The new line crosses the river four times, and required a rebuild for the Battant Bridge ("Pont Battant"). A large depot, covering 47,000 m^{2}, was scheduled for completion in 2014 at Franois, at the western end of the line. Trams are to be kept out of doors, but a large covered workshop covering 6,500 m^{2} is scheduled to become fully operational in 2015.

===Ridership===
The network is designed to take 50,000 passengers daily, with an expected level of 47,000 from the start of operations. At peak hours 1,200 people are expected to use the trams each hour, and during periods of maximum demand the trams will be scheduled to run at intervals of five minutes.

===Operations===
The tram is operational daily from 5 AM to 1 AM. The average speed is 20 km/h with a maximum speed of 70 km/h. Commissioning of the trams was accompanied by an extensive reconfiguring of the Besançon bus network, all under the control of "Ginko", the city's public transportation provider.

===Tramcars===
====CAF trams====
Following a tendering process, the Spanish tram manufacturer CAF won the contract to provide and maintain 19 low floor Urbos 3 tramsets. The contract value was €34.4 million, equivalent to €1.81 million per tram. The first tram was delivered in June 2013, and subjected to a range of tests. In order to obtain and type operating certificate, the first tram was required to complete 10,000 test kilometres, which was expected to have been completed by July 2014. Driver training started in January 2014 and all the trams had been delivered to Besançon by March 2014. The individual trams were required to complete 500 km each before being certificated for public service.

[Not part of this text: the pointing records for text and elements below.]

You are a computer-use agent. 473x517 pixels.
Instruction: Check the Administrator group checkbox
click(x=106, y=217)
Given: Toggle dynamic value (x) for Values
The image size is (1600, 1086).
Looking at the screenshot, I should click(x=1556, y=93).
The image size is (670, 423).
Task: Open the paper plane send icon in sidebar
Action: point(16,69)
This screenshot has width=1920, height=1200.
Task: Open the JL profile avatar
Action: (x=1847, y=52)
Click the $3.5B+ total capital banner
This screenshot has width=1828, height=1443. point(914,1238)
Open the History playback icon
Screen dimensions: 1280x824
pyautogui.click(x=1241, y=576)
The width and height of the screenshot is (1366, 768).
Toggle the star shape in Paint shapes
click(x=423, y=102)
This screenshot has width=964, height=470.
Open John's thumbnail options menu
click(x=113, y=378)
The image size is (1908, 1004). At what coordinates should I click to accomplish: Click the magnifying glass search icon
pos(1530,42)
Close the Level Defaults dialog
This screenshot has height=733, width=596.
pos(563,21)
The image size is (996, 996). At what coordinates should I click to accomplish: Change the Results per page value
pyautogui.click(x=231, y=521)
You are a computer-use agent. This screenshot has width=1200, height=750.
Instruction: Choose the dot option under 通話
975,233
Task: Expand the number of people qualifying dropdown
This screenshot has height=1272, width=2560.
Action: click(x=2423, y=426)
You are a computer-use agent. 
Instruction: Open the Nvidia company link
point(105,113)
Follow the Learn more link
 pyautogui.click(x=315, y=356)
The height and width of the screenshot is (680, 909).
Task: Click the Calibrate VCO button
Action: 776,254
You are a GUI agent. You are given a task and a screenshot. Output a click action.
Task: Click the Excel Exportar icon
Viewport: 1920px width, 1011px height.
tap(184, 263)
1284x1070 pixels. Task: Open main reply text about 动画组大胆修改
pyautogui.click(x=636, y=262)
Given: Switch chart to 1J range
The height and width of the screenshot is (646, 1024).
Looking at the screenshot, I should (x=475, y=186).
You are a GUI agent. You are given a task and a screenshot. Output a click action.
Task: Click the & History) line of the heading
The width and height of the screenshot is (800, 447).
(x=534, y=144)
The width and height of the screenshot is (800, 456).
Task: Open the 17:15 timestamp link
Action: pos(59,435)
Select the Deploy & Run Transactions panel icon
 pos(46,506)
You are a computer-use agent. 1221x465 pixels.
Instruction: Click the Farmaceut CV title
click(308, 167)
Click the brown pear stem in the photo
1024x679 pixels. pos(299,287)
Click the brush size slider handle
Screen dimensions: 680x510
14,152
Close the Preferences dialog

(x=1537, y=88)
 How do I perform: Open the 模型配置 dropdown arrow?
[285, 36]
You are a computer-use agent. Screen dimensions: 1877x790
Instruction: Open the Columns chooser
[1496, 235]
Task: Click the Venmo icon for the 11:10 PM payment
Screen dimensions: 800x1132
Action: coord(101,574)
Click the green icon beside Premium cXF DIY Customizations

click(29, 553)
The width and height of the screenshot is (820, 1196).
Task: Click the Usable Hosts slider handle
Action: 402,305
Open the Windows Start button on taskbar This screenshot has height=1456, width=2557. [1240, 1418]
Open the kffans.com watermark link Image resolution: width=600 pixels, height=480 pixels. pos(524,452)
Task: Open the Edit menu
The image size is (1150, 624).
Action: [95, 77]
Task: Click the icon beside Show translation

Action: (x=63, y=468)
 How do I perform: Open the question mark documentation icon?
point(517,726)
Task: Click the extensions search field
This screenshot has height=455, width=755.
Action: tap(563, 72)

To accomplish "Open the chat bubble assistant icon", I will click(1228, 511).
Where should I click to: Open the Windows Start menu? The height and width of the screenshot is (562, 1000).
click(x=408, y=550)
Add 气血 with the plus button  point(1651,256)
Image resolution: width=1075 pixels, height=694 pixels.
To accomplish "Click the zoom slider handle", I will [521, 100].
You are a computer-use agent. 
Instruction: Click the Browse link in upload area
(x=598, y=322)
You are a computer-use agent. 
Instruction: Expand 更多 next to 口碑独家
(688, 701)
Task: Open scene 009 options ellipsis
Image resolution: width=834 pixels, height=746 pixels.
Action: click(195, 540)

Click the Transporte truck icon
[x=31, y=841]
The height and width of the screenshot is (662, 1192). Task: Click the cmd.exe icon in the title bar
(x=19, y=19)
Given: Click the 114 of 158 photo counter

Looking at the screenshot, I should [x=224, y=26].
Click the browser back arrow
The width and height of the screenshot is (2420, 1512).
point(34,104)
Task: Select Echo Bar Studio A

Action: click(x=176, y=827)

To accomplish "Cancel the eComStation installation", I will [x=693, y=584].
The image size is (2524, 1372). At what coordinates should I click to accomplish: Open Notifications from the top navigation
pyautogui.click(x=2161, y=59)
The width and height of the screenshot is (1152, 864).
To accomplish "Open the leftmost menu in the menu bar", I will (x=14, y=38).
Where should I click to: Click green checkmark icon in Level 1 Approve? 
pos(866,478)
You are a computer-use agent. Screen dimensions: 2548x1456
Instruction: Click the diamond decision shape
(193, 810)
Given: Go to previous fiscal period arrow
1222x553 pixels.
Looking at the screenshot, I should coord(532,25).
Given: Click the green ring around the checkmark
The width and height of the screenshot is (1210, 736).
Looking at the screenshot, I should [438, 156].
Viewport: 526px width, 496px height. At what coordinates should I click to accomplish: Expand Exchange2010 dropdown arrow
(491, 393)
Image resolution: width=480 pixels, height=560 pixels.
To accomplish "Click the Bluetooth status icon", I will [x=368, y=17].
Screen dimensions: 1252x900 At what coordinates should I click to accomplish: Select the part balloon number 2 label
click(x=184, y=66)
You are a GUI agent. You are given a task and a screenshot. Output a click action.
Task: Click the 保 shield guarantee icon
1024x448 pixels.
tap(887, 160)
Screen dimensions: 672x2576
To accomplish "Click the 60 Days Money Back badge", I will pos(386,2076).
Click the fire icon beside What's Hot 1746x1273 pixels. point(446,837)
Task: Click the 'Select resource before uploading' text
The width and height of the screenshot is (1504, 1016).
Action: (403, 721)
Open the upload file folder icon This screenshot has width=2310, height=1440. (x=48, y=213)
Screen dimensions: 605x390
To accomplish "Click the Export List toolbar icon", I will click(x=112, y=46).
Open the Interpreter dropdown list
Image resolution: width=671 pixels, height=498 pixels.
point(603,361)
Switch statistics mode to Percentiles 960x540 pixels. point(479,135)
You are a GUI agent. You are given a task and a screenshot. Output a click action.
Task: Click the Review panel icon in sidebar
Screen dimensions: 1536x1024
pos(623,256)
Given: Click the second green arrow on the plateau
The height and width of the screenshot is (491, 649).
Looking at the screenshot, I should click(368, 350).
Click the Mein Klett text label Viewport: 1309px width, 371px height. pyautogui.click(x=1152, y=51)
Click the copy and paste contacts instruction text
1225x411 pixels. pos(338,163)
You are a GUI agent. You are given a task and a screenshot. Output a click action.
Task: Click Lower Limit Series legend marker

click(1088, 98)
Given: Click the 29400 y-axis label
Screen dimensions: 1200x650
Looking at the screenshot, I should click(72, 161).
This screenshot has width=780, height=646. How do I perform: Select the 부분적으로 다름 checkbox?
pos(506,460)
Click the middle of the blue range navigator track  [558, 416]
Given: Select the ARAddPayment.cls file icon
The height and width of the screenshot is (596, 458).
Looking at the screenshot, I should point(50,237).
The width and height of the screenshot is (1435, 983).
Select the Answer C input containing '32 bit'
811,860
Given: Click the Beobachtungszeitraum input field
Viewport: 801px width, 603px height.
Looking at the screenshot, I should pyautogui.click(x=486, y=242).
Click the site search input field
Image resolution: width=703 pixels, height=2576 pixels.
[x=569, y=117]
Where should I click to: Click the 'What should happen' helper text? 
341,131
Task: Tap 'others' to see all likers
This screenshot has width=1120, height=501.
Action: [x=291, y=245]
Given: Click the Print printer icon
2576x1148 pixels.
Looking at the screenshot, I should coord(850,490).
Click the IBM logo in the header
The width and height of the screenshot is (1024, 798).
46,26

Each tramset is 23 m long and 2.4 m wide, with space for 132 passengers. Only 38 of the passengers are able to sit on a seat, however. Each tram has four sets of access/exit doors. The first tram was built at the manufacturer's facility in Zaragoza. The rest of them were scheduled to be assembled in France by Soulé.

The 23-metre trams proved to be too small. There was the possibility of lengthening each tram by adding middle sections to a length of 30 to 32 m. However, this was found to be technically difficult and expensive. Thus, longer trams were ordered from Alstom.

====Alstom trams====
In 2023, the cities of Besançon, Brest and Toulouse jointly ordered a minimum of 22 Citadis trams from Alstom as part of an eight-year contract. In 2023, Grand Besançon Métropole ordered five trams, and three more in April 2025. Five trams were scheduled to be delivered to Besançon by autumn 2025, the first of which arrived on 25 June 2025. The tram components are built at nine Alstom sites within France.

The five-section trams are 32.5 m long and 2.4 m wide. Each side of the tram has four 1.3 m wide double doors and two single doors. The trams can hold up to 201 passengers. The trams have reserved areas for wheelchairs and prams. Door opening buttons are located at a convenient height for wheelchair users. Trams have air conditioning and real-time information displays. Alstom claims that the Citadis trams will use 25 percent less energy than the CAF trams. The trams will be 95 percent recyclable at the end of their 30-year operating life.